Next-Gen CAPTCHAs: Leveraging the Cognitive Gap for Scalable and Diverse GUI-Agent Defense
Jiacheng Liu, Yaxin Luo, Jiacheng Cui, Xinyi Shang, Xiaohan Zhao, Zhiqiang Shen
TL;DR
Next-Gen CAPTCHAs address the vulnerability of existing CAPTCHA systems to GUI-enabled agents by exploiting the Cognitive Gap in interactive perception, memory, decision-making, and action. The authors design a procedurally generated, rule-verified suite of 27 CAPTCHA families and an extended POMDP framework to model GUI-agent interaction, plus a scalable data-curation pipeline and a real-web evaluation platform. In live-browser experiments, humans solve near-ceiling (~98.8% Pass@1) while high-reasoning GUI agents remain largely unsuccessful, yielding a substantial defender margin and an economic asymmetry against attacks (cost and latency). The work provides a practical, scalable defense for the agentic web era and motivates accessibility-aware deployment and further study of interactive perception-grounding vulnerabilities.
Abstract
The rapid evolution of GUI-enabled agents has rendered traditional CAPTCHAs obsolete.
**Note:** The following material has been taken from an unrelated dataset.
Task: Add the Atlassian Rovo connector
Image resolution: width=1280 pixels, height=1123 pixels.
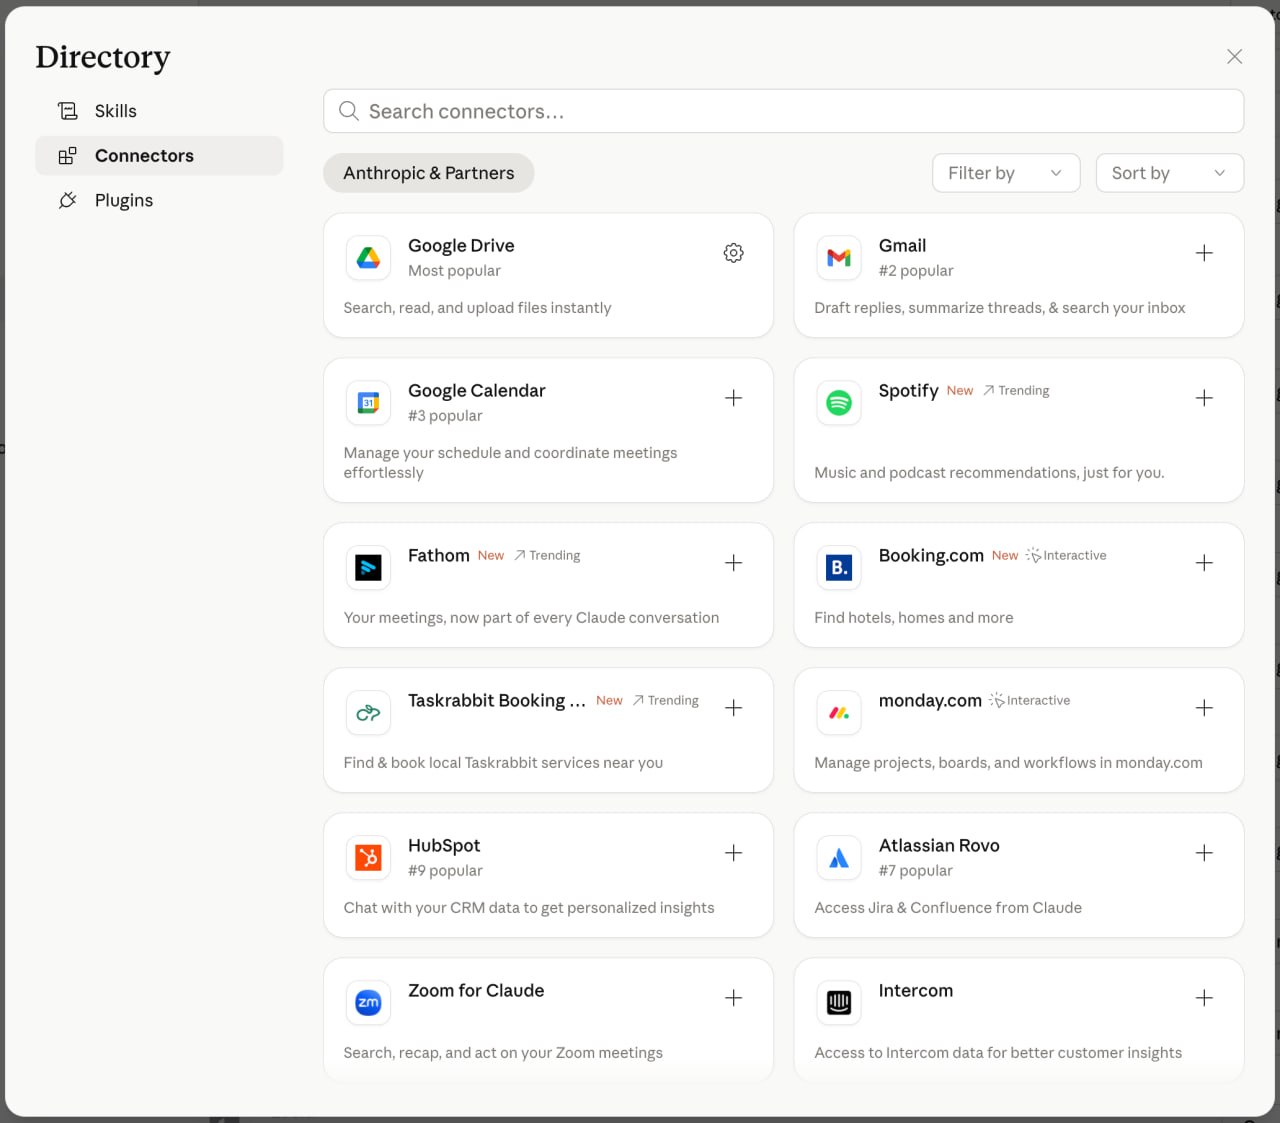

While previous benchmarks like OpenCaptchaWorld established a baseline for evaluating multimodal agents, recent advancements in reasoning-heavy models, such as Gemini3-Pro-High and GPT-5.2-Xhigh have effectively collapsed this security barrier, achieving pass rates as high as 90% on complex logic puzzles like "Bingo". In response, we introduce Next-Gen CAPTCHAs, a scalable defense framework designed to secure the next-generation web against the advanced agents. Unlike static datasets, our benchmark is built upon a robust data generation pipeline, allowing for large-scale and easily scalable evaluations, notably, for backend-supported types, our system is capable of generating effectively unbounded CAPTCHA instances. We exploit the persistent human-agent "Cognitive Gap" in interactive perception, memory, decision-making, and action. By engineering dynamic tasks that require adaptive intuition rather than granular planning, we re-establish a robust distinction between biological users and artificial agents, offering a scalable and diverse defense mechanism for the agentic era.